Renouvelant ainsi à nouveau cette prouesse d’inventivité, s’exposant au fil des jours à l’échec possible, à la demi-teinte qui ne trouve pas ce jour-là ce lecteur particulier, comme à la fulgurance qui résonne longtemps et très au-delà de l’agenda, Éric Chevillard consolide sa toile intime interstitielle en développant progressivement une radieuse complicité, réelle ou imaginaire – qui s’en soucierait – avec sa toute jeune fille, Agathe, voit poindre une prochaine deuxième naissance, et, surtout, sans doute, affronte tout au long de cette année, avec une pudeur joueuse, la mort et le deuil d’un père.
La main enfouie dans sa poche, il fait tinter ses clés en marchant afin que nul n’ignore qu’il possède des maisons, des coffres, des voitures, mais le passant se dit plutôt que cet homme décidément doit avoir de nombreux prisonniers. (…)
Moi, je vois surtout que les affaires des mendiants prospèrent si bien qu’ils ne cessent d’embaucher. (…)
Puis je me réconcilie avec le festival de musique mécanique qui a envahi les rues paisibles de ma ville.

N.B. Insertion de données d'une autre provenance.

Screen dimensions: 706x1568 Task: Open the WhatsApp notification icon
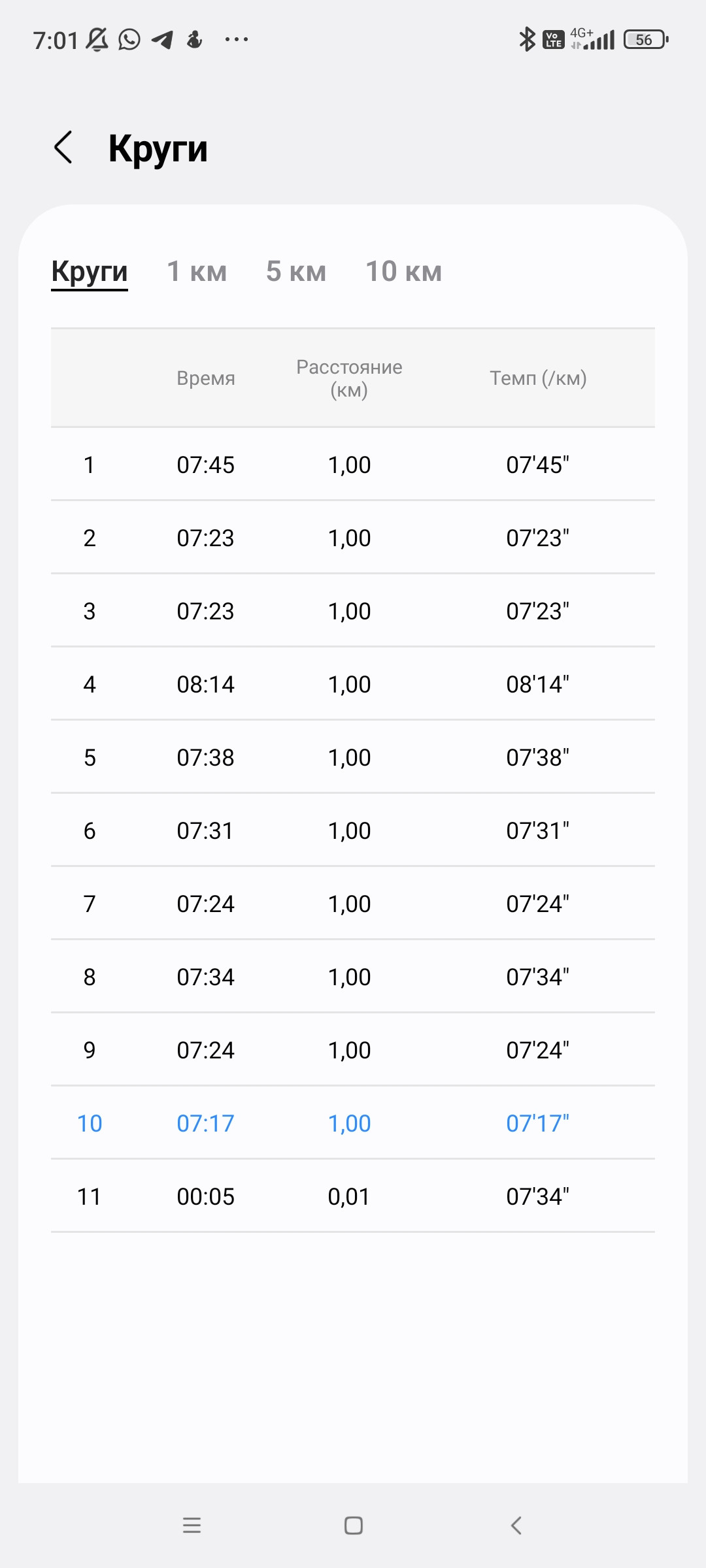129,39
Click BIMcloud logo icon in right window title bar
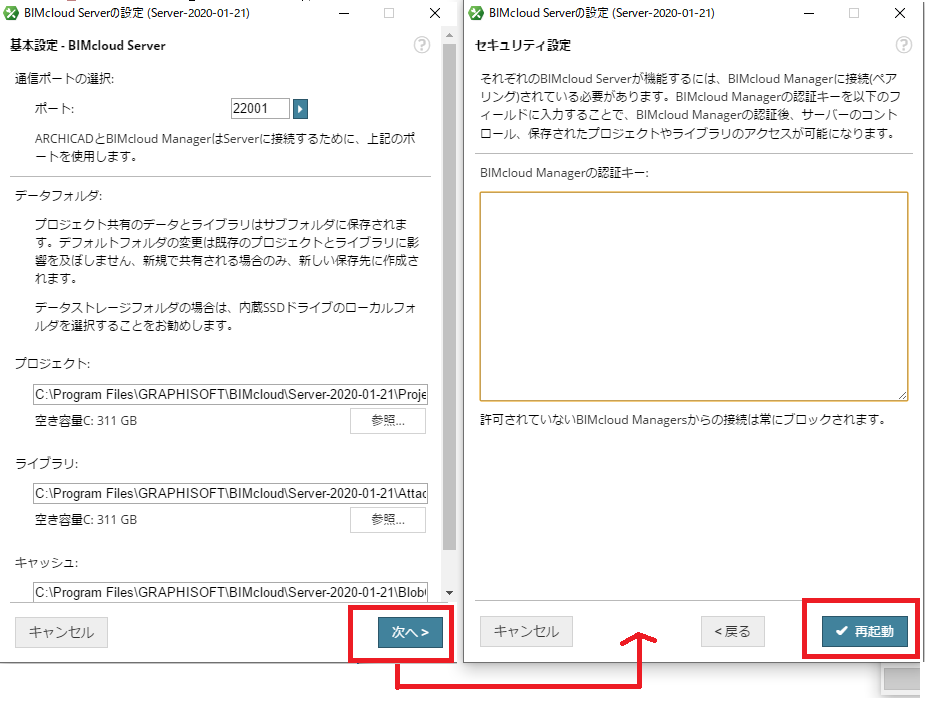937x703 pixels. point(476,13)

Car pour une fois l’intolérable vacarme n’est pas produit par une jeunesse efflanquée et chevelue arc-boutée sur ses guitares saturées, mais par de ventripotents et rubiconds moustachus coiffés de canotiers qui tournent inlassablement leurs manivelles, et cette dérision de Woodstock enchante mon esprit rebelle. (…)

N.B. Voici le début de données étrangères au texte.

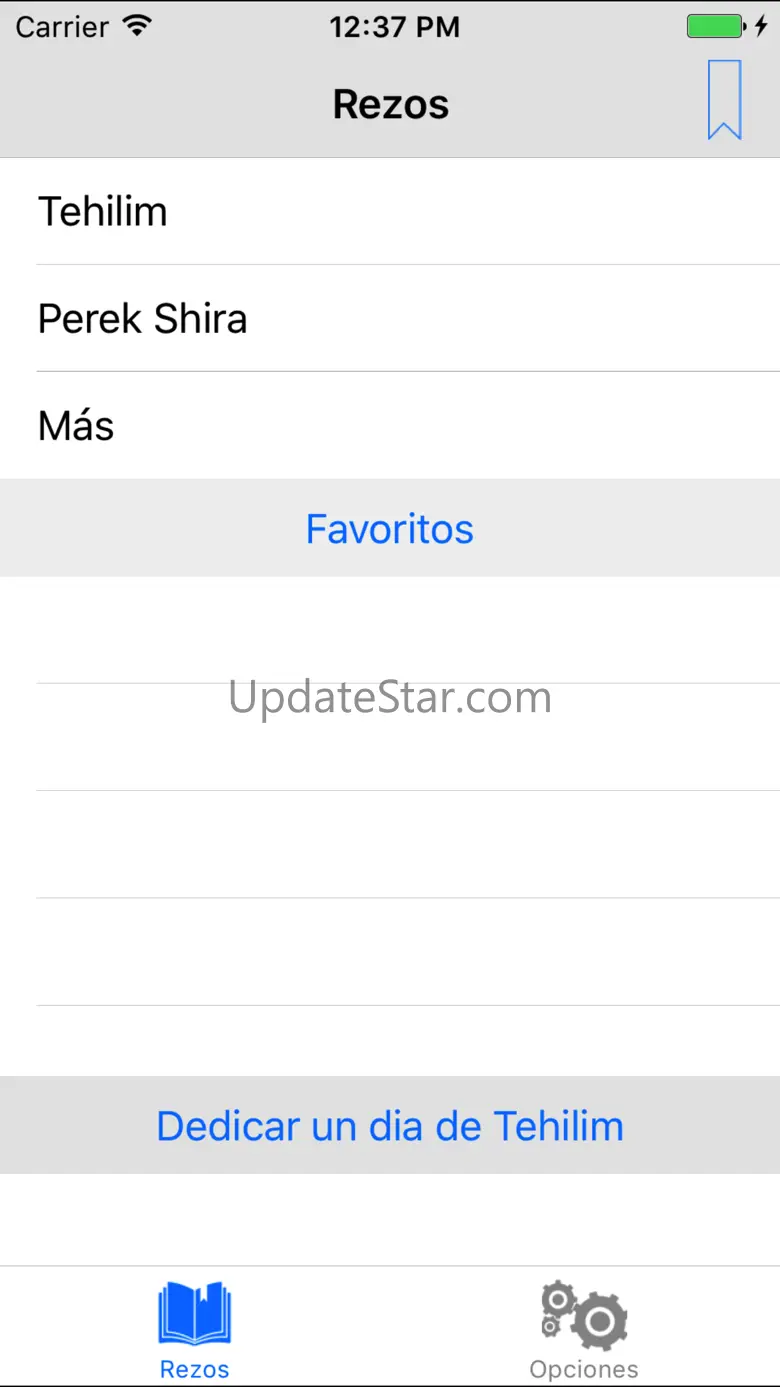Image resolution: width=780 pixels, height=1387 pixels.
Task: Open the Rezos book icon tab
Action: click(x=195, y=1312)
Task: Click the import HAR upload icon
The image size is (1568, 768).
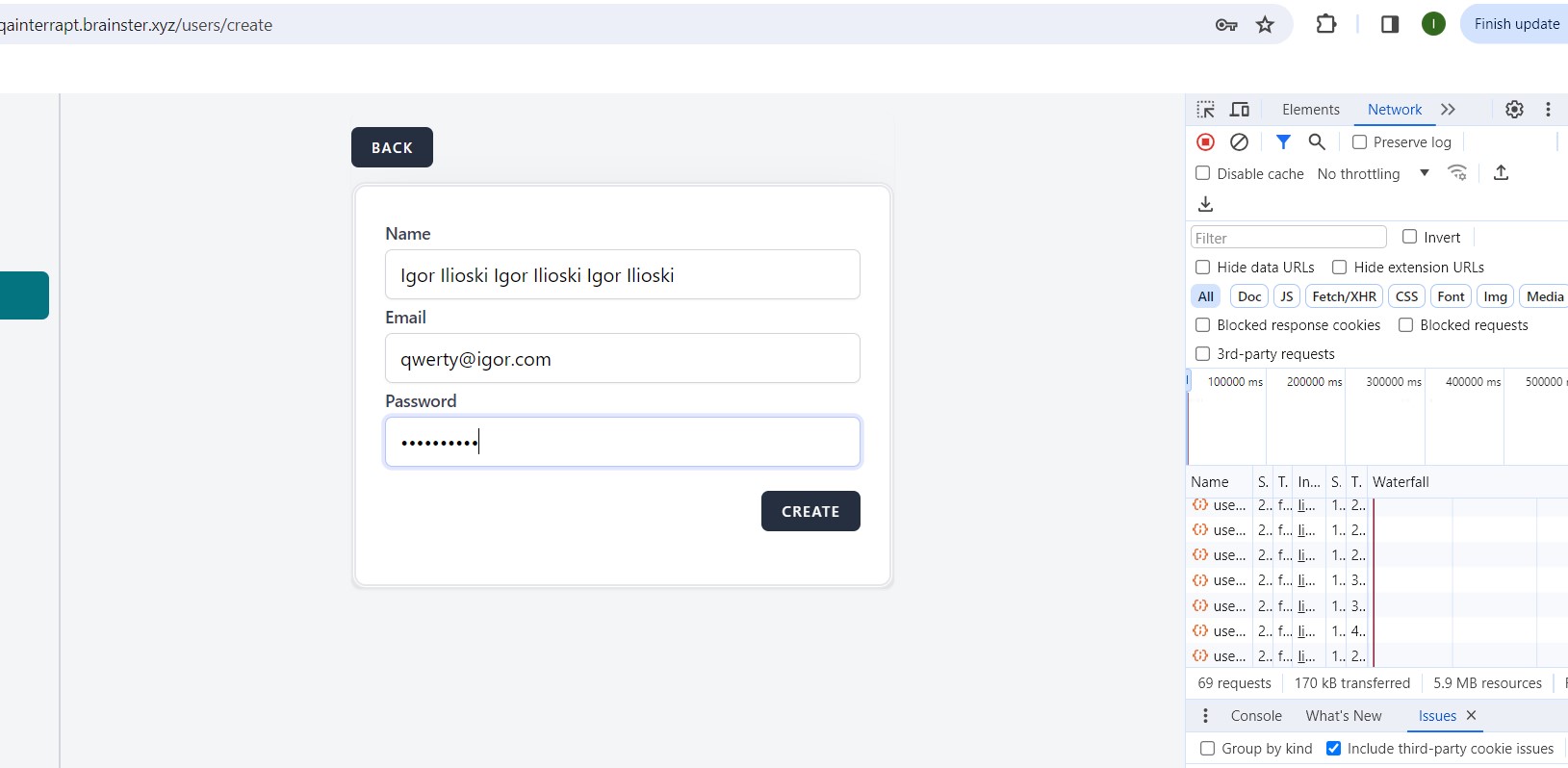Action: tap(1501, 173)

Les activités de l’homme moderne sont tenues pour responsables de la déforestation et du réchauffement climatique, ce qui n’est guère contestable, mais on les condamne à ce titre et on parle de catastrophe écologique quand il ne s’agit que d’étendre au prix de lourds sacrifices l’habitat naturel du fennec et de la gerboise. (…)
Notre petit château individuel de science et de culture où se mélangent et se fracassent entre eux tous les styles, avec une porte imposante, une tour maîtresse plutôt fière, presque droite, puis des renforts de tôle et de carton sur les ailes et des emprunts incongrus, des blocs venus de l’autre bout du monde, montés à l’envers, mal jointoyés, tenus par un mortier de salive, et dont la silhouette baroque, branlante, comique, se hérisse d’inutiles pignons, de gargouilles intarissables, de flèches rompues, d’antennes vibrantes et d’une unique girouette qui fait tourner toute la bâtisse sur son axe, ce château toujours en chantier, rattrapé par la ruine, assiégé en permanence par les châtelains du voisinage et dont un seul termite fragilise la charpente et fait pleuvoir les tuiles – se découpe sur le ciel blanc, le ciel béant de notre ignorance sans fond ni bords. (…)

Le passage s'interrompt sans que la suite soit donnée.